Ludlow re-vote fails, merger will go forward, BRHS to close by mid-2020

By Shawn Cunningham
© 2018 Telegraph Publishing LLC

Stuck in snowbanks and attached to road signs, the forces of yes and no made their opinions known. Photos by Shawn Cunningham

A last ditch effort to keep Black River High School open fell short Tuesday night as the re-vote of the Ludlow/Mt. Holly merger failed.

According to Ludlow Town Clerk Ulla Cook, the vote was 288 in favor of the merger and 231 against.

Back on Nov. 28, Ludlow approved the merger by a vote of 344-172 setting into motion the creation of the Ludlow-Mount Holly Unified Union School District. The merged district was created to run the two town’s elementary schools and closing Black River High School no later than June 30, 2020. After that date, the new district would pay tuition for students in grades 7 to 12 at other high schools.
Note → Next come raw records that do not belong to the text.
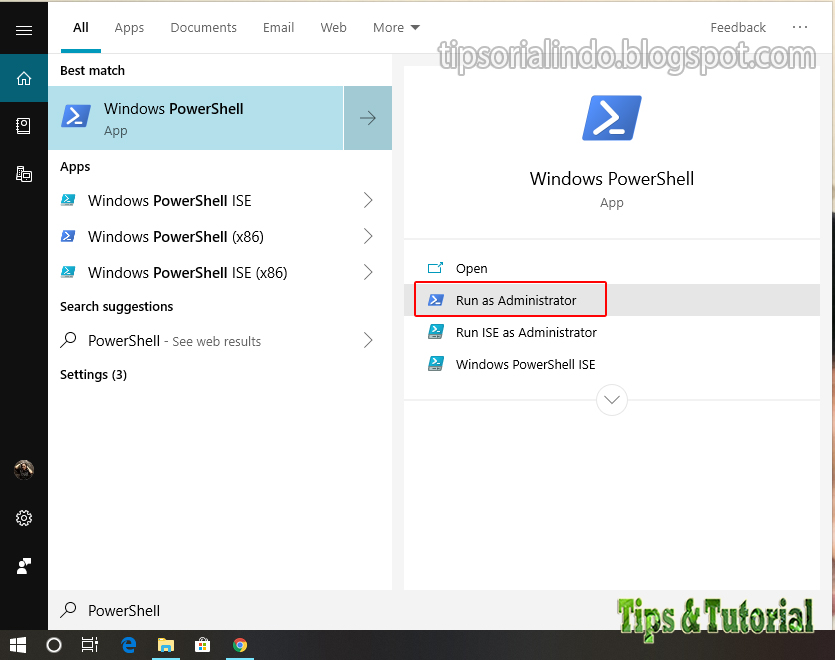
Task: Click the Windows PowerShell logo in preview pane
Action: 611,116
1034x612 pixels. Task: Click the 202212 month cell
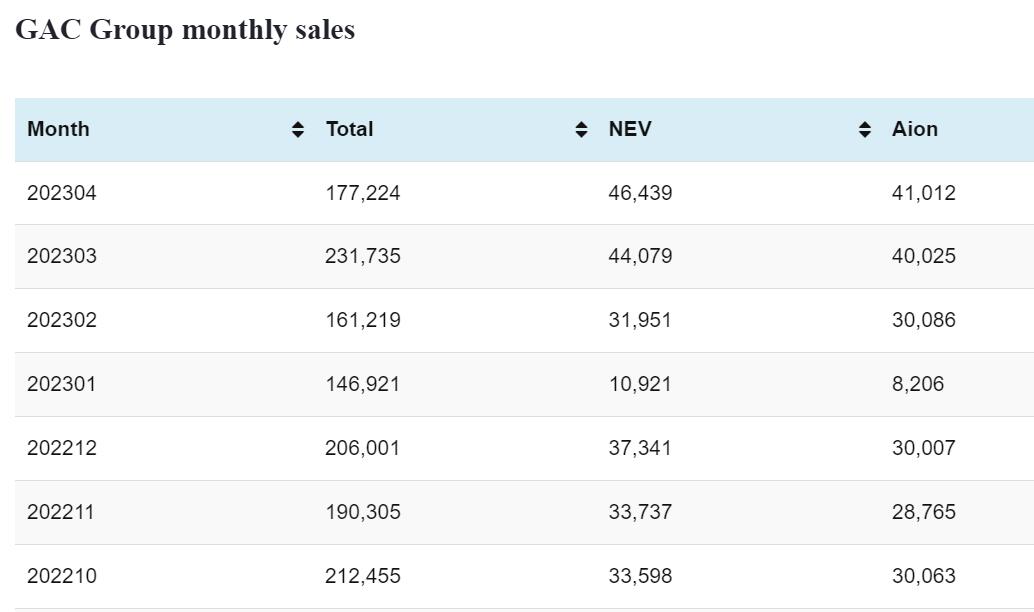(x=62, y=448)
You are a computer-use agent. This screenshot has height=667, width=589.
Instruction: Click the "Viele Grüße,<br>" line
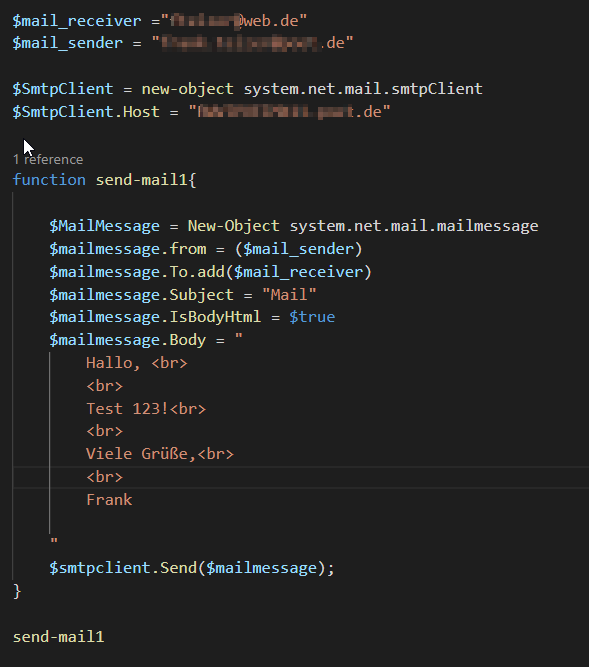[160, 454]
Black River students ask voters to reject the merger and keep their school open

But a petition to re-vote the question garnering 127 signatures – 47 more than needed – was submitted to the Ludlow Town Clerk on Dec. 27 and preparations to run the new district by the LMHUUSD board, which was elected as part of the Nov. 28 vote, ground to a halt.

LMHUUSD board member Paul Orzechowski told The Telegraph Tuesday night that it was a great night with a good turnout. “It shows that voters want choice, it will be great for the town, it will reduce taxes and now we can get to work finding opportunities for the kids.”
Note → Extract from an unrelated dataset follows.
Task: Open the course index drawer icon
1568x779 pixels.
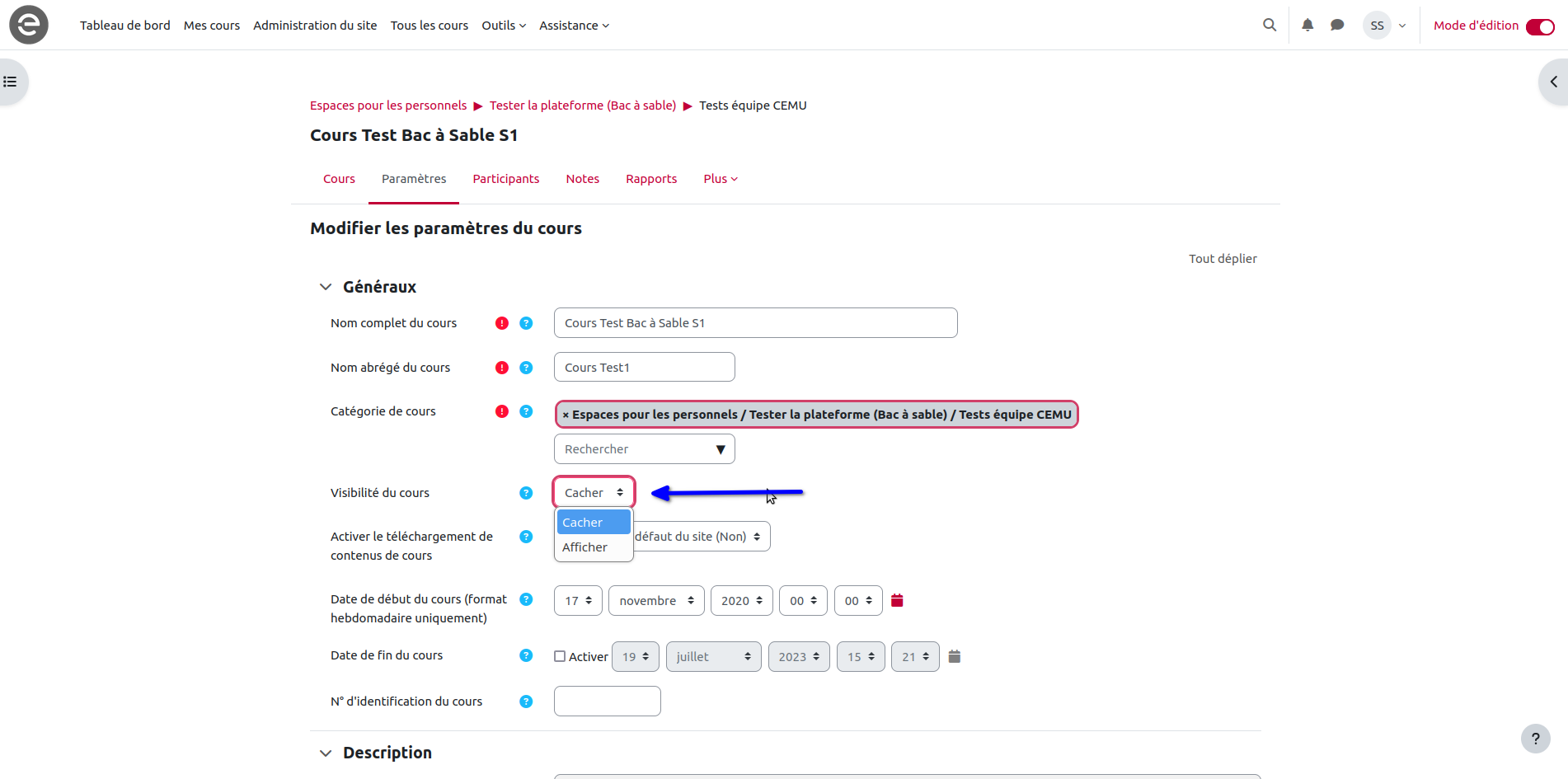Action: [11, 82]
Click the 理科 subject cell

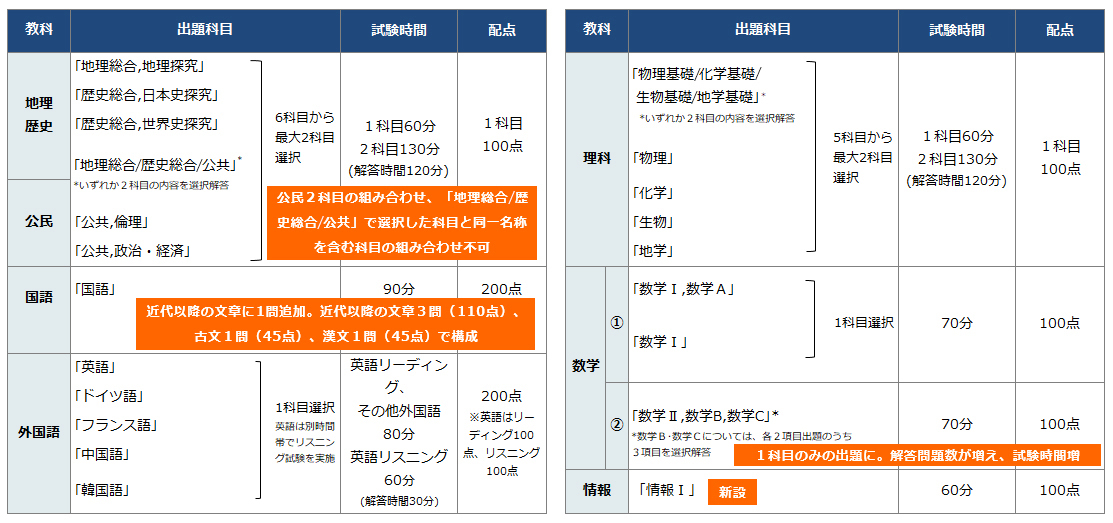(x=596, y=158)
“It’s great to get this behind us,” Orzechowski added. “It feels good to move forward.”

At an informational meeting last week, Black River alum Marissa Selleck outlined the plan to create a new independent high school in Ludlow should BRHS close

Planning for the new district was not the only thing put on hold by the re-vote. Work on forming a private, independent school that would be located in Ludlow and could accept the tuitioned students also slowed as proponents waited for today’s results. Proponents of an independent school are now free to move forward.

Sharon Bixby, one of the leaders of the re-vote movement, said Tuesday night that the process has been a good civics lesson for the high school kids. “It was a good fight, we gave it our best shot and added to our totals,” said Bixby. “Once we get over the sadness, we’ll see what’s next.”
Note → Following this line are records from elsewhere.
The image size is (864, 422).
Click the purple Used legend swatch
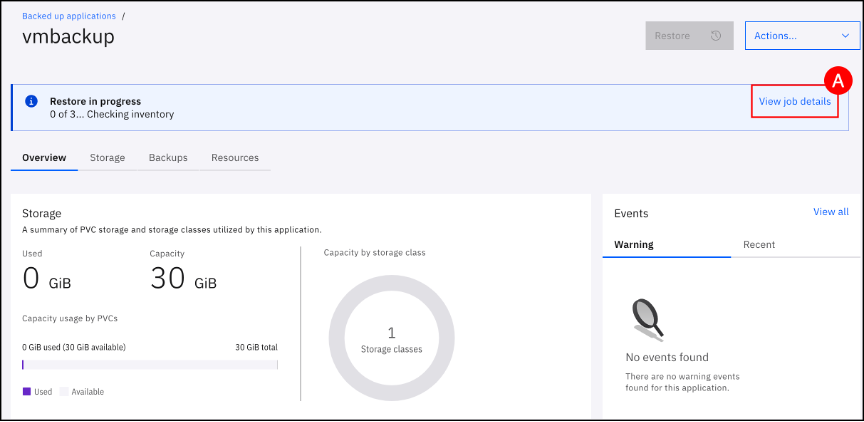27,392
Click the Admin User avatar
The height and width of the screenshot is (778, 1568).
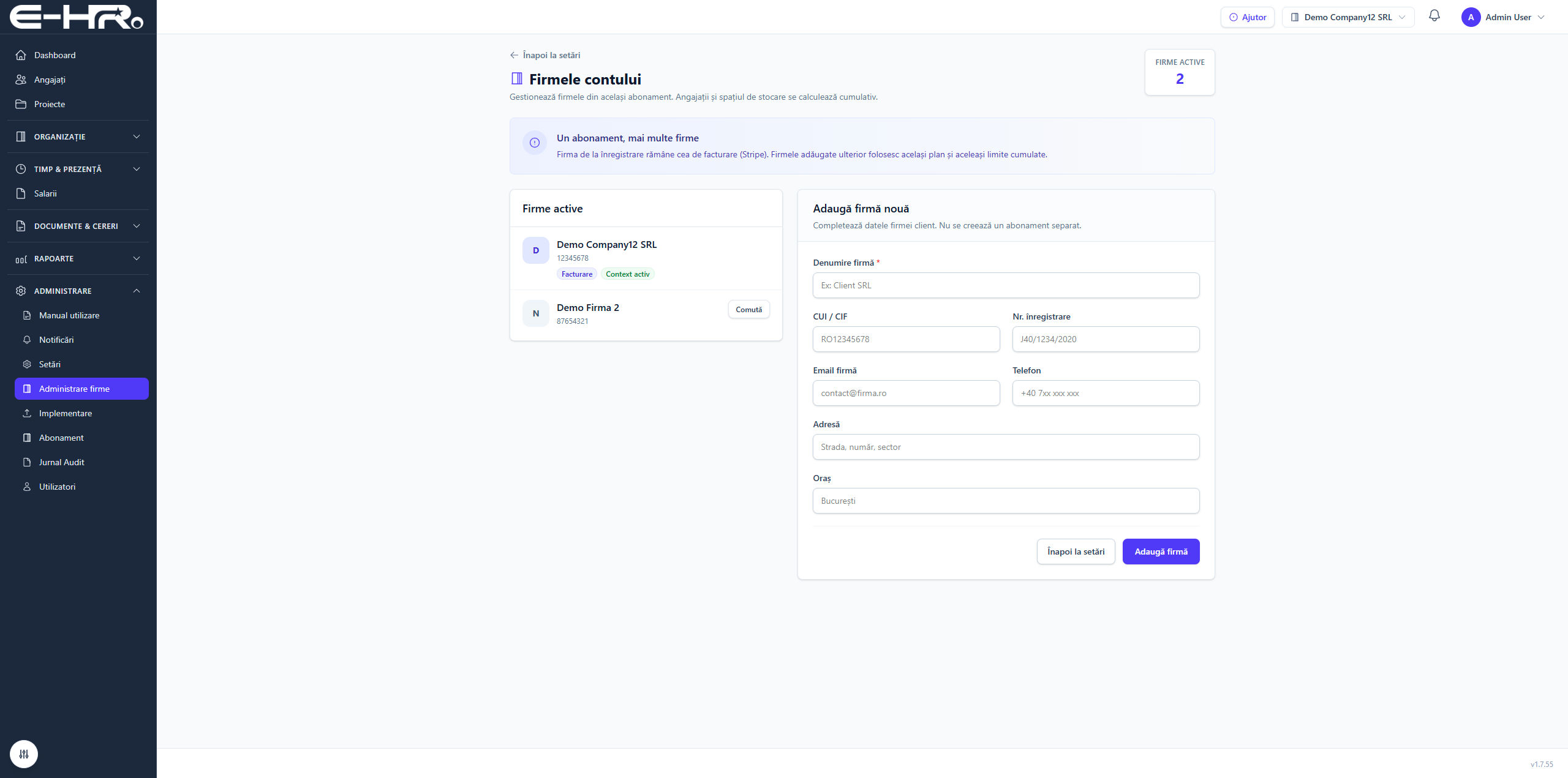1471,17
Bixby noted that the concept of an independent school faces a lot of hurdles, but that she is supportive. “I’m there to help,” said Bixby. “I want a school in Ludlow.”

Tight schedule

The ratification of the original vote does not change the timetable for the new Ludlow-Mt. Holly board, which still must be set up to operate the new district by July 1.

By comparison, the board of the new Green Mountain Unified School District, which operates Cavendish and Chester-Andover elementary schools and Green Mountain Middle/High school, began organizing itself in September 2017 and has struggled with questions of staffing, the lack of additional educational opportunities under Act 46 and a budget that is going to the voters in March but has not garnered much enthusiasm from several of its board members.

Along with the budget, the Ludlow-Mt. Holly board must also review all of its policies and procedures and put those into effect for the new district. The next meeting of the new board is 6 p.m., Thursday, Feb. 8  at the Ludlow Elementary School. The new district remains part of the Two Rivers Supervisory Union.

A higher bar

Ludlow kids campaign for a yes vote on the merger proposal on Nov. 28

Although those opposed to the merger did not prevail, they scored an impressive total. Because it was a re-vote, overturning the merger could not be done with a simple majority. A winning “no” vote required more than two-thirds of the number of “yes”  votes cast in November.

 

In other words, the “no” vote  today had to be larger than today’s “yes” vote, but also that the  “no” total had to be at least 230 votes, which is two-thirds of those 344 “yes” votes from the November balloting. With a total vote of 231, the opposition met the higher bar and lost by a much smaller margin than it did in November.